In our study, There were no significant differences in cholesterol, urea nitrogen, serum creatinine, triglyceride, and fibrinogen between the two groups on admission (p > 0.05). Patients in the UK group had lower serum albumin levels and higher D-dimer levels at admission. Persistent hypoproteinemia and elevated D-dimer levels are high risk factors for NS complicated with thromboembolism [22, 24, 29]; therefore, the group receiving urokinase might be more prone to TE, suggesting that the benefit of UK in preventing TE might be greater than observed. Table 2 shows that UK had no obvious advantage in terms of recovery from NS. After treatment, hyperlipidemia persisted in both groups, indicating that high risk factors for thromboembolism still existed after the patients entered the remission period. Thromboembolism mostly occurred within 6 months after the onset of NS, and some studies reported that the median time of thromboembolism was about 70.5 days after diagnosis [45]. In the present study, pulmonary embolism with right ventricular thrombus occurred 4 months after the diagnosis of NS in one patient. This suggested that the hypercoagulable state persists for a long time and does not disappear as the patient enters the remission period, and especially when high-risk factors such as infection exist, the incidence of thromboembolism will increase [23]. Barbour et al. [46] found that the median time to venous thromboembolic events (VTE) in patients with glomerulonephritis was 272 days, with only 70% of VTE episodes occurring within the first 2 years. The other case developed intracranial venous thrombosis with seizures as the initial symptom, which occurred 3 years after the diagnosis of NS and was complicated by thrombosis when the patient’s NS recurred. It was suggested that the recurrence of NS also has the possibility of thrombosis. Park et al. [47] described a case of thrombosis with steroid dependent MCD. The patient presented with diffuse abdominal pain and vomiting, and an enhanced abdominal computed tomography (CT) scan revealed diffuse portal vein, spleen, and superior mesenteric vein thrombosis.

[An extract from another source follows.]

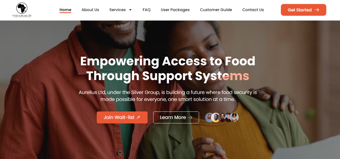This screenshot has height=159, width=340.
Task: Go to the Home nav link
Action: coord(65,10)
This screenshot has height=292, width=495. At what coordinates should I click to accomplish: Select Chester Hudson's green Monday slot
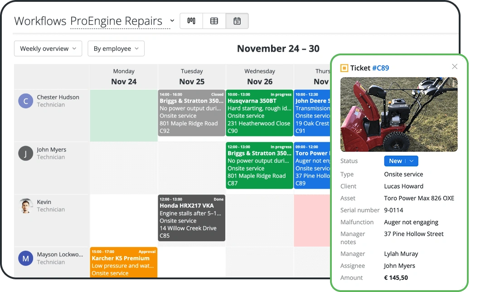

In recent years, studies have proposed the concept of subclinical venous embolism or asymptomatic thrombosis [19, 48], and then questioned the incidence of thromboembolism in NS reported in previous studies. Therefore, it is possible that this type of thrombotic event was missed in our study. In 2017, the International Society on Thrombosis and Haemostasis (ISTH) established a research group to redefine this type of thrombosis as clinically unsuspected venous thromboembolic events, and published their results in 2020, which showed that this type of thrombus does not have a significant adverse effect on the prognosis of patients [49].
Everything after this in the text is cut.